Os trabalhadores também reivindicam a mudança da entrega de correspondência para o período da manhã. Segundo a categoria, a empresa estaria descumprindo o próprio acórdão do Tribunal Superior do Trabalho (TST), que impede a ECT de mexer no convênio médico sem o consentimento dos trabalhadores.
O Sindicato dos Trabalhadores nas Empresas de Correios, Telégrafos e Similares do Estado de Minas Gerais (Sintect-MG) informou que o novo plano de saúde foi implantado no dia 1º de janeiro e não houve negociação. Ainda de acordo com o Sintect-MG, 15 sindicatos em todo o Brasil aderiram a paralisação e o objetivo é negociar a volta do plano, já que os funcionários dos Correios não arcavam com seu custo.

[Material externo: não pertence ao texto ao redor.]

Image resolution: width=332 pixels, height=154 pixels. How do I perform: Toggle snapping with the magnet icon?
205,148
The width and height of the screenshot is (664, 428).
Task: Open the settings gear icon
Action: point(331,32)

Na última sexta-feira, o ministro Márcio Eurico Vitral Amaro, do TST, determinou nliminarmente, que pelo menos 40% dos empregados da Empresa Brasileira de Correios e Telégrafos (ECT), devem permanecer em atividade em cada uma das unidades da empresa. Vitral fixou multa diária de R$ 50 mil, a ser paga pela Federação Nacional dos Trabalhadores em Empresas de Correios e Telégrafos e Similares, em caso de descumprimento da decisão, mas atendeu apenas parcialmente ao pedido liminar interposto pela ECT, que queria permanência mínima de 80% do pessoal no trabalho.
Procurada pelo em.com.br, a assessoria de comunicação dos Correios ainda não se manifestou sobre a manifestação e o sobre efetivo paralisado.